=== Work to complete ===
Take the records below and extract, word for word, the lines from the one containing "Viewport: 724px width, 365px" through the final line, inclusive. Omit pictures.
--- Supplied material ---
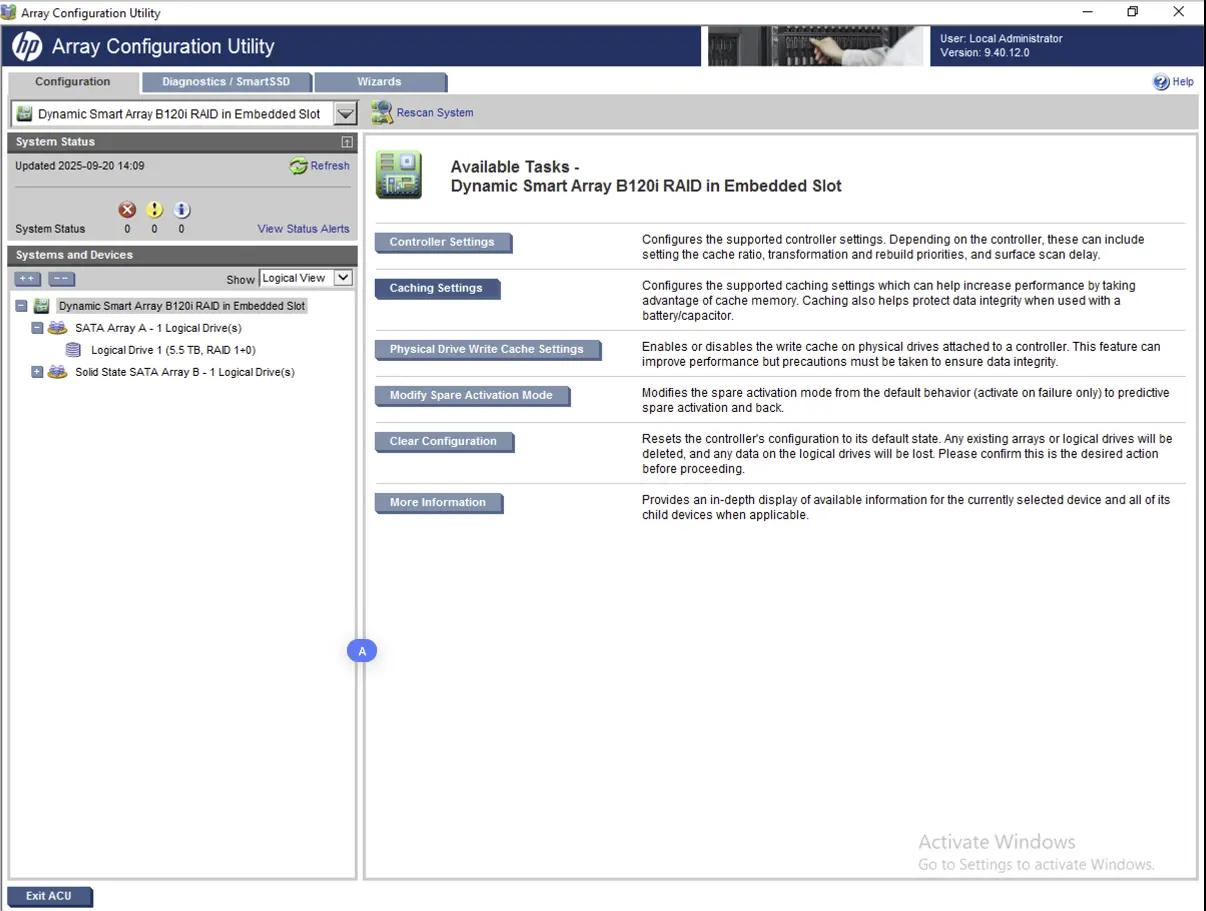Click the blue informational status icon

tap(181, 210)
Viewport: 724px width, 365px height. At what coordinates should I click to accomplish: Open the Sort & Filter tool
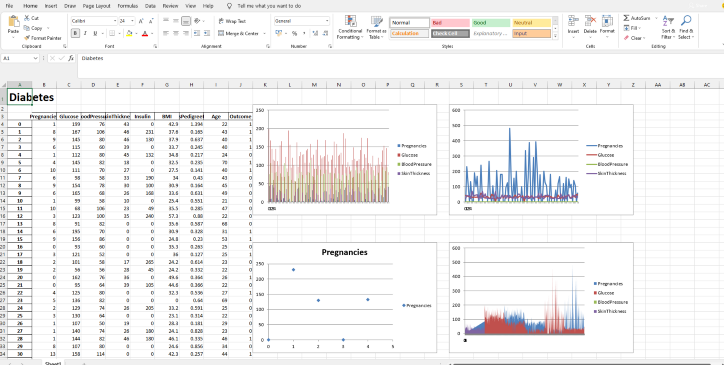(667, 28)
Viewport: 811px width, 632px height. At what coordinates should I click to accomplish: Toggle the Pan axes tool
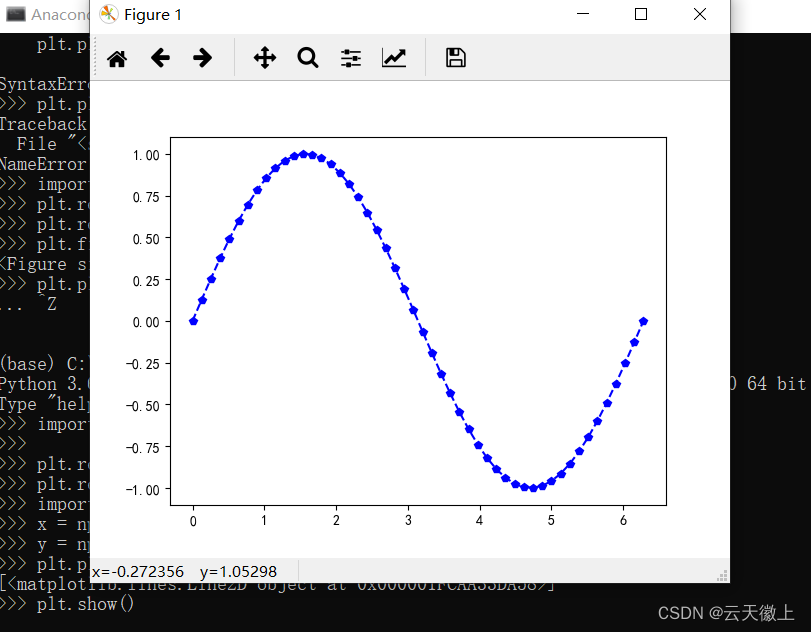click(264, 58)
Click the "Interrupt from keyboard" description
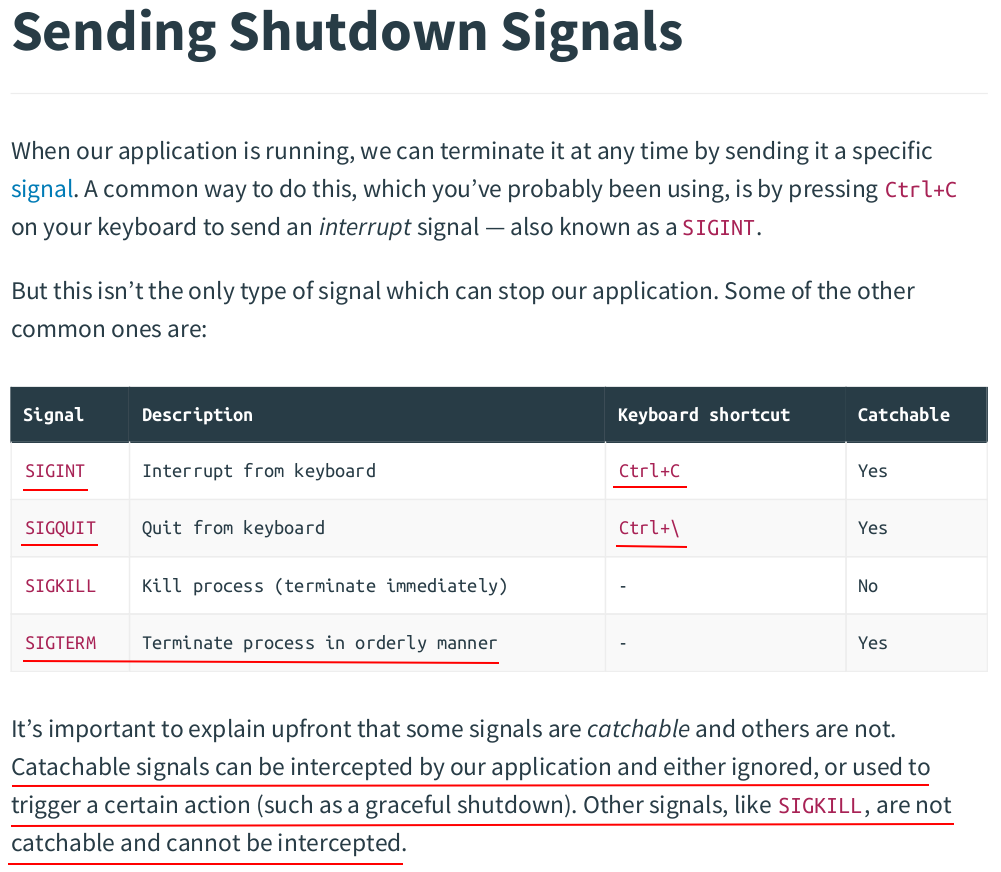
---
=== The completed task ===
Viewport: 724px width, 365px height. At what coordinates should I click to accomplish: Open the Sort & Filter tool
(667, 28)
Viewport: 811px width, 632px height. At what coordinates should I click to accomplish: Toggle the Pan axes tool
click(264, 58)
Click the "Interrupt from keyboard" description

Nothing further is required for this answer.